Health 2.0 is an outgrowth of the Web 2.0 era. Using modern, flexible Web site design methods, Web 2.0 Web sites typically leverage social networking and the collective knowledge of the masses to create value and quality for users of the Web site. Two good examples of Web 2.0 are Facebook and Wikipedia. Health 2.0 Web sites apply these same principles and designs to health care.


Paul Bleicher
Even in it's infancy, Health 2.0 Web sites have begun to demonstrate the potential to dramatically shift the doctor/patient relationship and perhaps even disintermediate the need for a physician in some cases—in other words, remove the middle man. Eventually, Health 2.0 may bring dramatic change to the economics and practice of medicine itself. Through Health 2.0 Web sites a patient can do amazing things: search for and obtain tailored, high-quality medical information, medical diagnoses, personal medical record keeping, exhaustive SNP analysis of their own genome, and even some do-it-yourself epidemiology.

Searching for health information

The most common use of the Internet for health purposes is the search for health information. Since the Internet first became publicly available, patients have been using the Web to gather information about their health. But the content was often uneven and easily dismissed when brought to physicians and sometimes simply dangerous. Although Google Health and its cousin Microsoft Health Vault offer an improved search of high-quality health Web sites, independent Health 2.0 Web sites such as OrganizedWisdom have begun to deliver high-quality information about patient illnesses and treatments.

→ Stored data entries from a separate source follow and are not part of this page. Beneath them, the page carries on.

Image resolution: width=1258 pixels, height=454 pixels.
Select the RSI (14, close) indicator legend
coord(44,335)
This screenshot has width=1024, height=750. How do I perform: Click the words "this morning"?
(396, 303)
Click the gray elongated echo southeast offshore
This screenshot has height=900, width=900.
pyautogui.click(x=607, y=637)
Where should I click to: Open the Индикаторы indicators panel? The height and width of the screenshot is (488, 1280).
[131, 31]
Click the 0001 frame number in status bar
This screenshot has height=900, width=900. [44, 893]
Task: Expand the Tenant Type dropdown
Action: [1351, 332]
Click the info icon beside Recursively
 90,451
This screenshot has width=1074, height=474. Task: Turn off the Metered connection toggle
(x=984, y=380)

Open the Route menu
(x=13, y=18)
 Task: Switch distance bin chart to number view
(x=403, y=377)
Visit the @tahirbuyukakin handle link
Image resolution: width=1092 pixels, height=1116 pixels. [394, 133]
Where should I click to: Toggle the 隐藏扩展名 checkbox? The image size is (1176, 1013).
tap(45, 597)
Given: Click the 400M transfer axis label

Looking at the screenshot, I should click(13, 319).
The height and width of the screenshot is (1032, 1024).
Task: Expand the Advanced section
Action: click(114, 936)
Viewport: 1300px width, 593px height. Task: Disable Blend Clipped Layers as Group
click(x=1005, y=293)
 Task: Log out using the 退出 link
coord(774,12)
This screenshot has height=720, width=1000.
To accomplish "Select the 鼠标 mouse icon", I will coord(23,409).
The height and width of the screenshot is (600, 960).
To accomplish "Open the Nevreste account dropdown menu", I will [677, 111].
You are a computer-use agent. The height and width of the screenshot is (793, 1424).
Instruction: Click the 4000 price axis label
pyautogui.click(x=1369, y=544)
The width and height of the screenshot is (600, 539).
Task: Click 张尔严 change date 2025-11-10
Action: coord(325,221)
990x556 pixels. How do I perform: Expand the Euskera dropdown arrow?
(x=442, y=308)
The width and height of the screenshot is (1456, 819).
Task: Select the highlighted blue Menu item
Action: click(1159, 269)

OrganizedWisdom uses physician "guides" to vet search information as high quality and organize it in an easily digestible form for individuals seeking answers to health care questions. Armed with data from these sources, patients sometimes know more about therapies and clinical trials than their physicians, and are now taking on new roles in driving the doctor/patient dialogue.

Beyond information, some of the latest Health 2.0 Web sites actually allow patients to disintermediate the physician in many cases, much as Amazon eliminates the bookstore middle man and Dell the computer store. Through online Web sites, patients are now able to comparison shop for medical care in some markets (Carol) and buy care packages in the same way they might buy a book from Amazon. Additionally, dozens of Web sites allow consumers to rate their physicians, such as Vitals and rateMDs, and many have links to make appointments (ZocDoc) or search for disciplinary actions and malpractice claims against a physician. These sites allow patients to make more informed choices about their care and share with others their experiences.

Communities of patients

Social networks and communities are the bedrock of Health 2.0 and continue on the theme of shared information empowering personal health decisions. The most ambitious of these is Revolution Health, which provides health information, physician searches, health blogs and information, and many different health communities. Other similar communities such as iMedix follow the same concept of a general community for all health and wellness issues.

Many Health 2.0 communities specialize in a particular disease or small group of diseases, creating a Facebook-like user experience. Targeted communities have sprung up on Web pages devoted to diseases such as diabetes, mood disorders, and alcohol abuse and to wellness topics like exercise. Through these sites, patients are sharing their experiences, motivating commitment to treatment, and providing a support community for each other.